I was sitting on the couch watching tv, when Kevin walked through the front door.

“Where’s James?”

“Practice.” I said, keeping my eyes glued to the tv.

Kevin then decided it would be a great idea to plop himself down on the couch next to me.

For a while it was just dead silent, other then the tv. No talking, no acknowledging each other or anything.

Then out of no where I felt Kevin’s eyes on me.

“Hey, have you had your first kiss?”

What kind of question was that?!

LITERALLY OUT OF NO WHERE THIS 8 YEAR OLD BOY DECIDED TO ASK IF I HAD LOST MY LIP VIRGINITY!!!!

I felt my face burn up.

“No. Kissing leads to cooties.” Was all my 7 year old brain could come up with.

“Who told you that?” He laughed.

“James did.”

“Of course he did.” He slid his arm around my shoulder.

I instantly felt uncomfortable.

I didn’t like how close his body was to mine. It didn’t feel right.

I’m gonna tell you right now this is not gonna be the last time I feel this way with Kevin.

I tried to keep my focus on the tv, but Kevin kept looking at me. I felt his eyes scan my face over and over again.

I finally decided to look at him and when I did, he smiled at me. It wasn’t a cute smile, more like a devious smile.

“What would you do if I kissed you, AJ?”

My voice had seemed to disappear. I couldn’t respond. For some damn reason I couldn’t tell this boy that the last thing I wanted was for him to put his lips on mine.
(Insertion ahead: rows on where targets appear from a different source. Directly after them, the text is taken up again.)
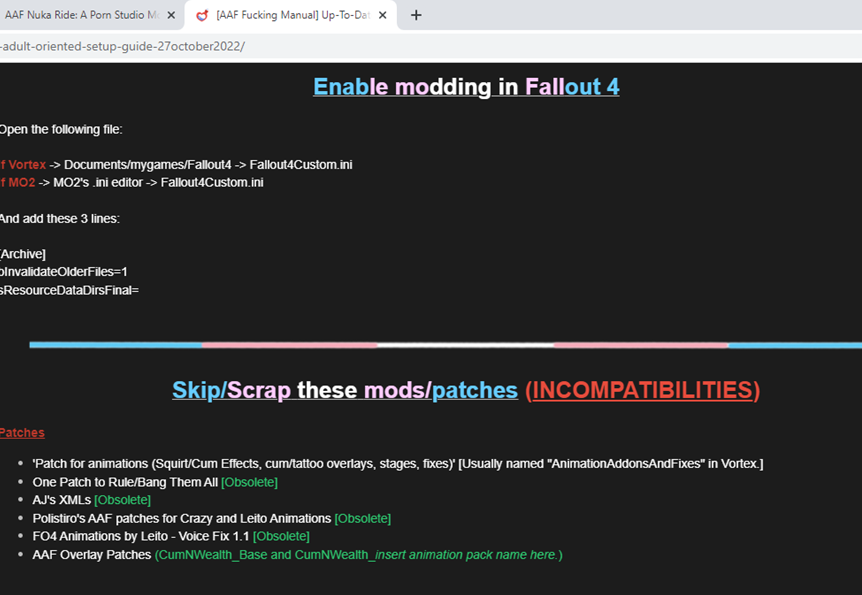862x595 pixels.
Task: Close the AAF Nuka Ride tab
Action: [169, 16]
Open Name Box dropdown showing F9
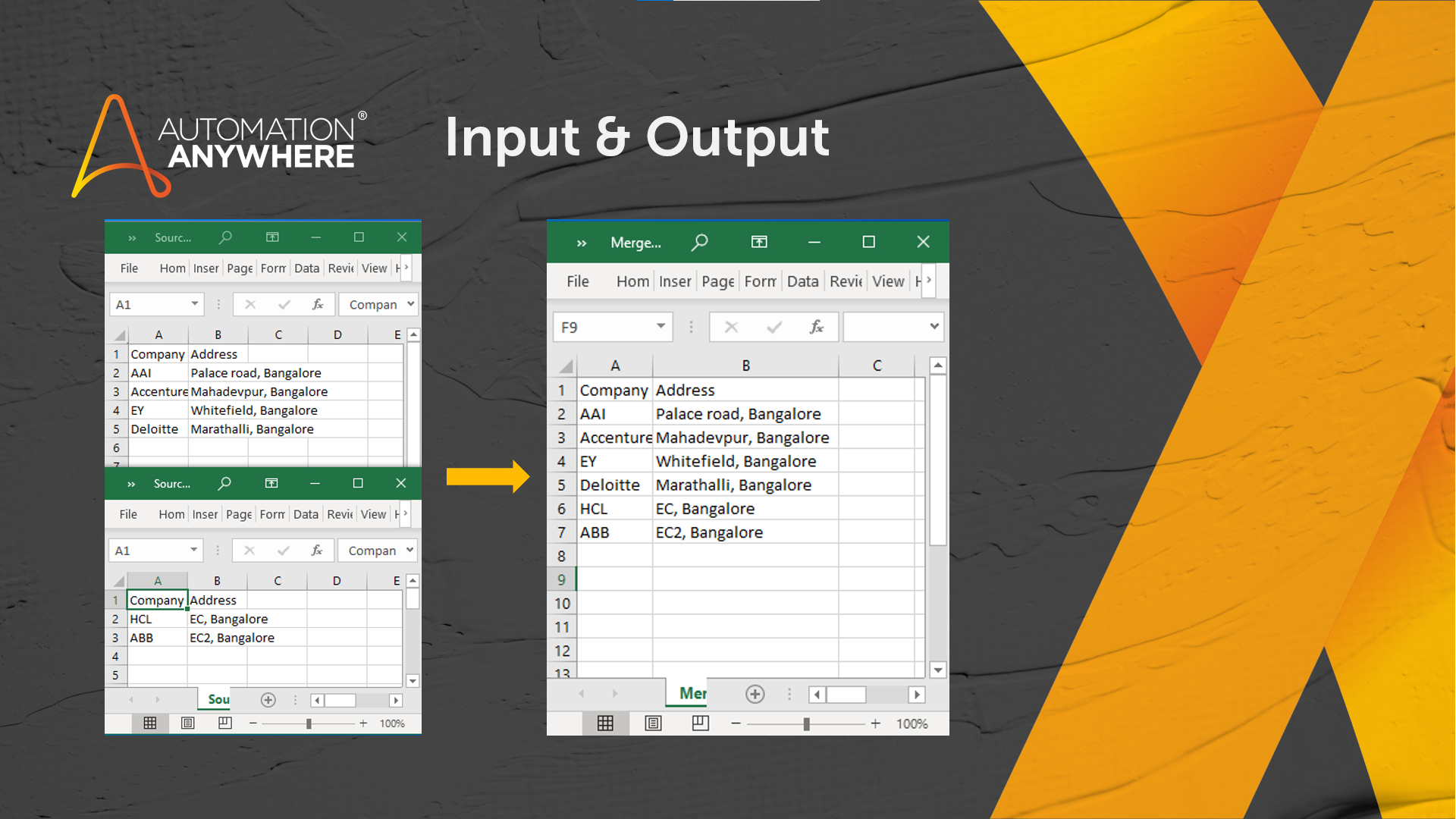Viewport: 1456px width, 819px height. click(661, 327)
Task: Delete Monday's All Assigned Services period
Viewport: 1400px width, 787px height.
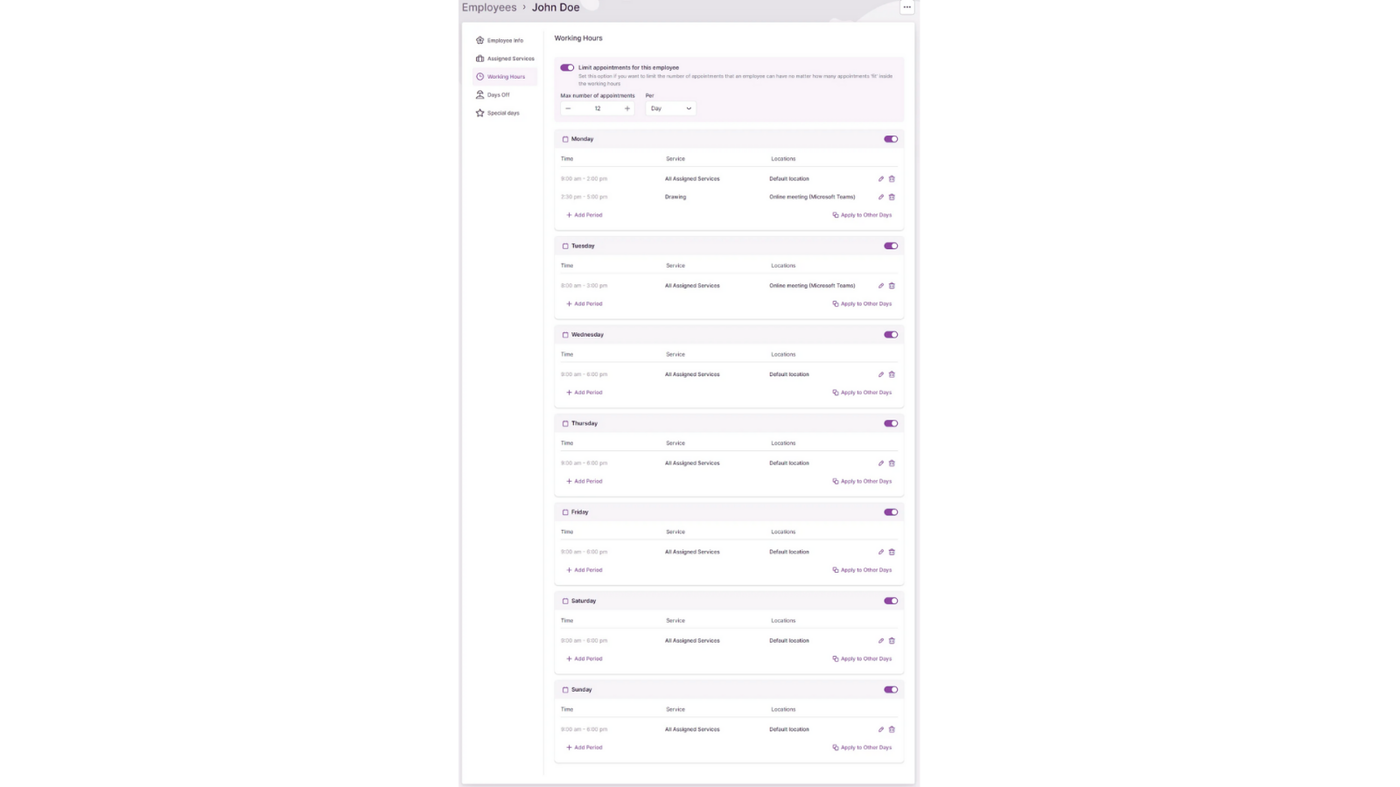Action: (892, 179)
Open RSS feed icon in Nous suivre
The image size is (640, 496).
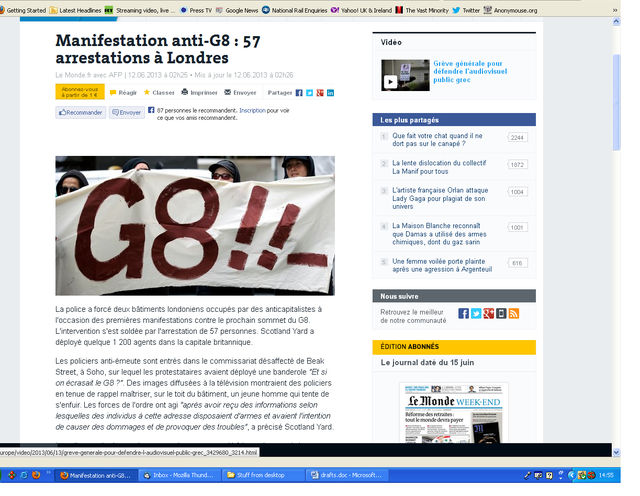(x=514, y=313)
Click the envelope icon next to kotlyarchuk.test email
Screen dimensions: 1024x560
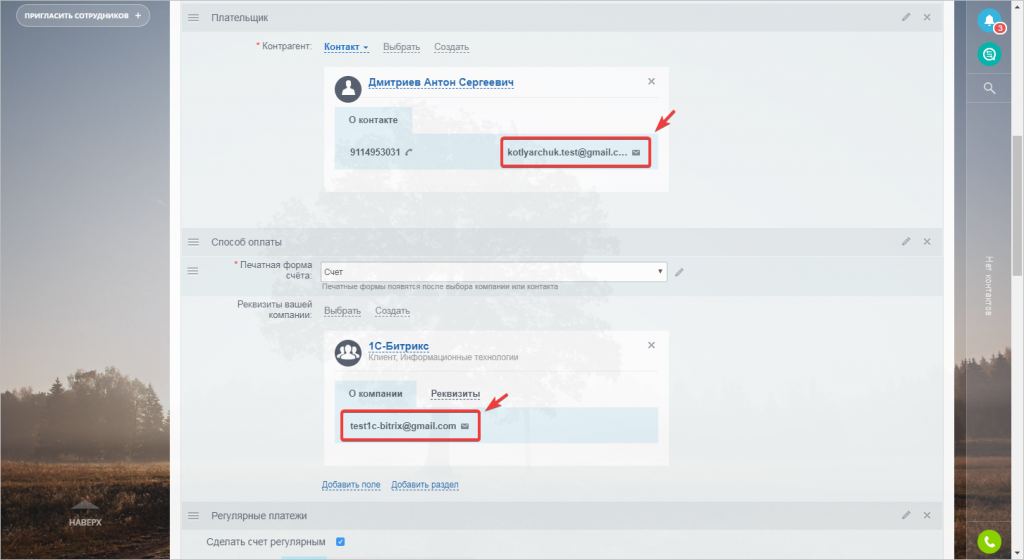[636, 153]
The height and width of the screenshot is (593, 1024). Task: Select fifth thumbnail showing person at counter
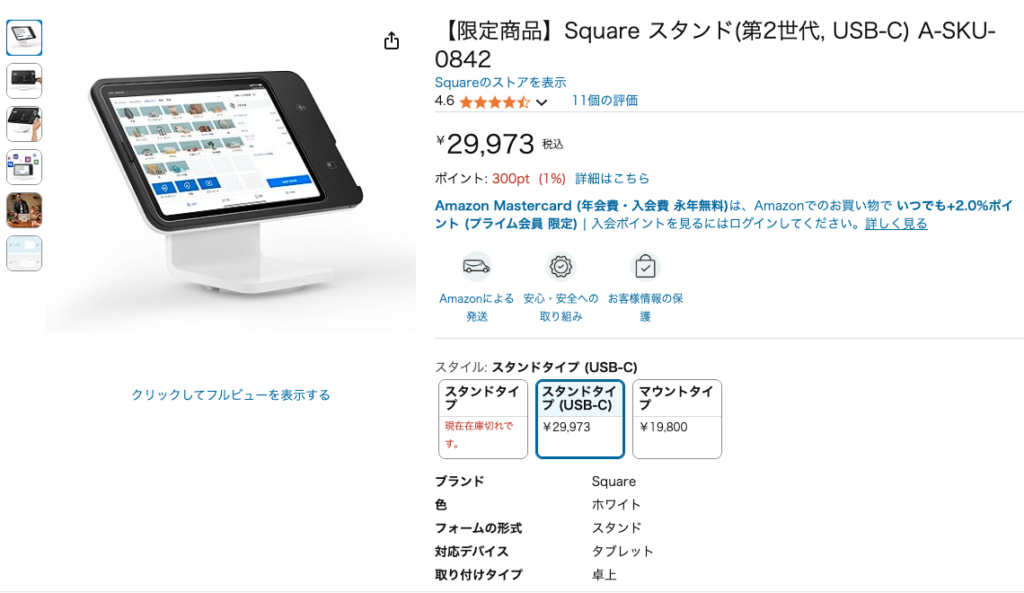pyautogui.click(x=24, y=210)
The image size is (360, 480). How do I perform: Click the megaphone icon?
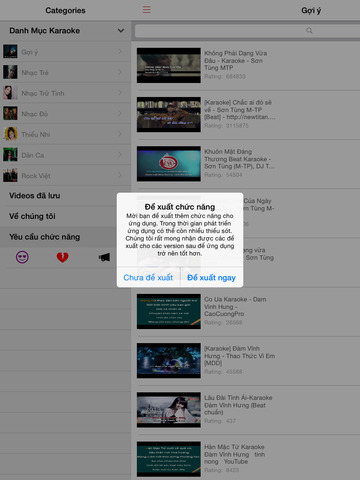[x=104, y=257]
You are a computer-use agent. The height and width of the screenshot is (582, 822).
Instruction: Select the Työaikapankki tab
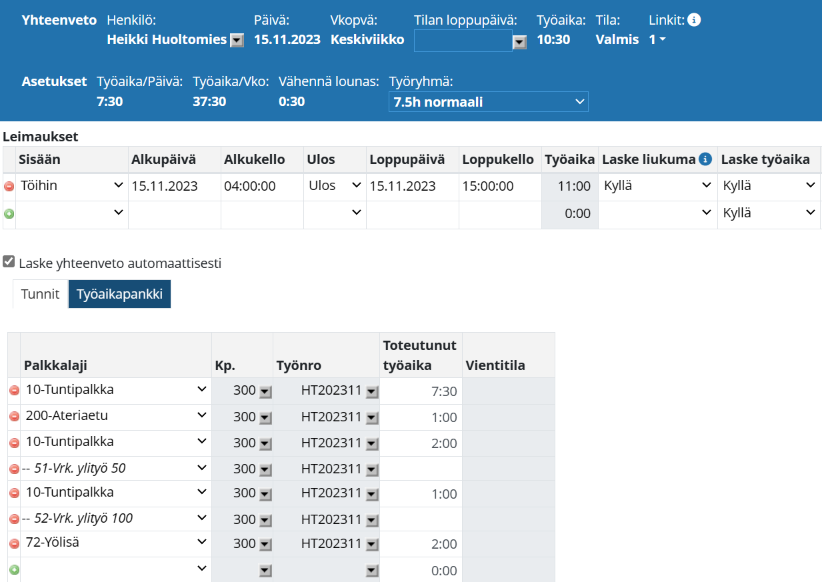[119, 294]
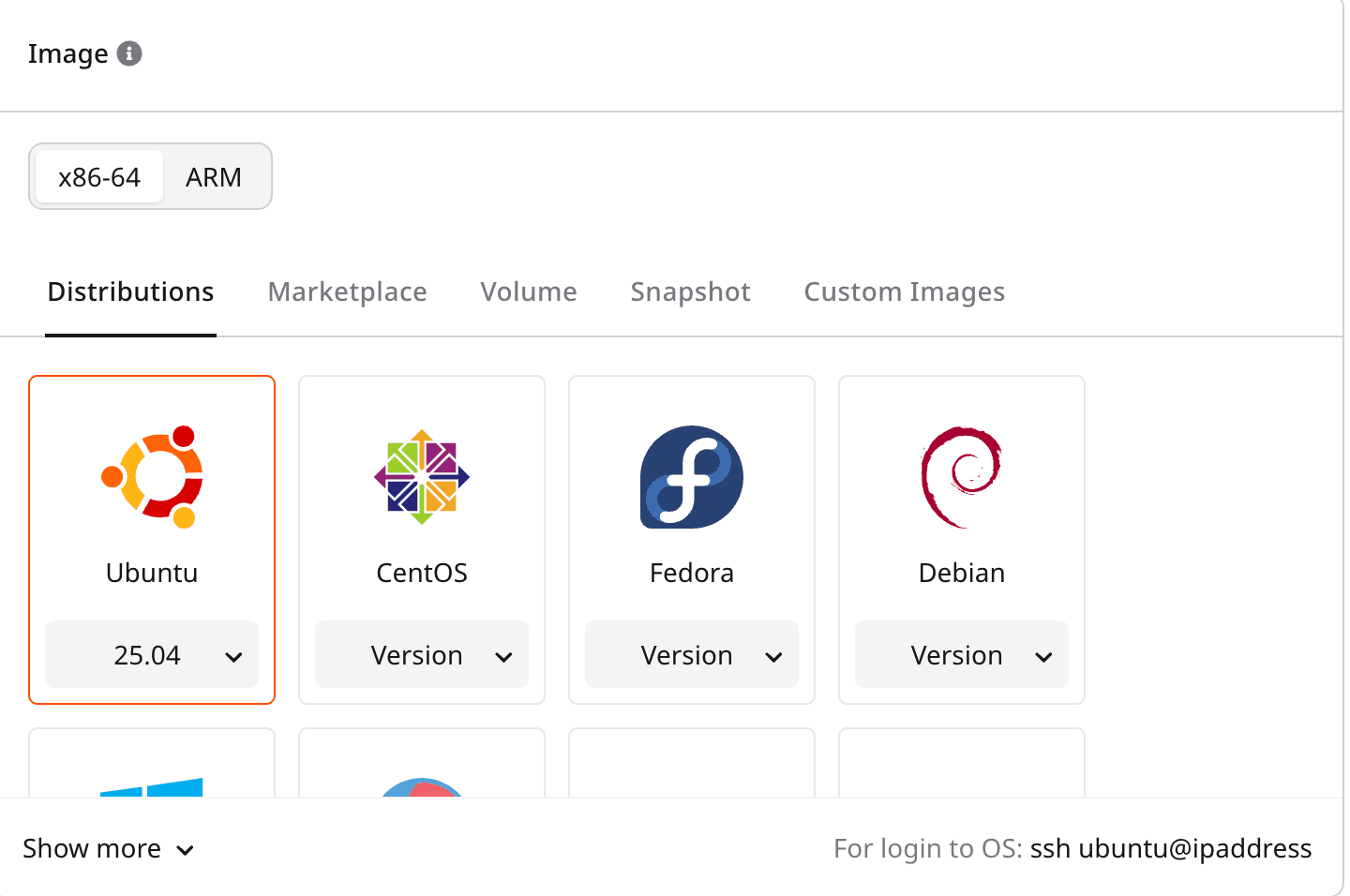1350x896 pixels.
Task: Open the Fedora Version dropdown
Action: (x=692, y=655)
He started to lean in closer to me, and I froze. But thankfully the front door swings open and a sweaty James walks in.

“Hey I’m ho- Kevin what the heck?”

Kevin jumped backward and I seemed to regain control of myself and I stood up.

“Hi James. I’ll be in my room if you need anything.”

I rushed to my room, and slammed the door closed. Now most would think oh, it was just Kevin being a boy, and James would tell him that was gross, and move on right? Wrong. James was very overprotective of me. Anyone who ever looked at me in a way he didn’t like, would be put on the list of people who were not aloud near me. So, like he normally did.. James overreacted.

I could hear James screaming at Kevin. I could hear Kevin laughing it off as if it was a joke, and James telling him that no friend of his would joke about that with his baby sister.

I could hear James telling Kevin to never come within a 20 foot radius of me ever again. I could hear Kevin saying “I wasn’t even gonna kiss her dude. I was messing with her.”

And I could hear James say,

“Well, don’t ever mess with her again. I don’t want you anywhere near my house or sister again. Leave.”

I remember James knocking on my door and walking in. James hugged me, and said that Kevin was a messed up friend for trying to kiss me.

“You’re my little sister, and he’s a boy. He’d give you cooties... and that’s gross. I wouldn’t be able to play Mario Kart with you anymore if you had cooties.”

Honestly, not being able to play Mario Kart with my older brother was a very terrifying thing at the time.

James had always been the person to protect me. Always there to stop the mean girls, to keep me out of trouble, and to stop boys like Kevin. But then he wasn’t.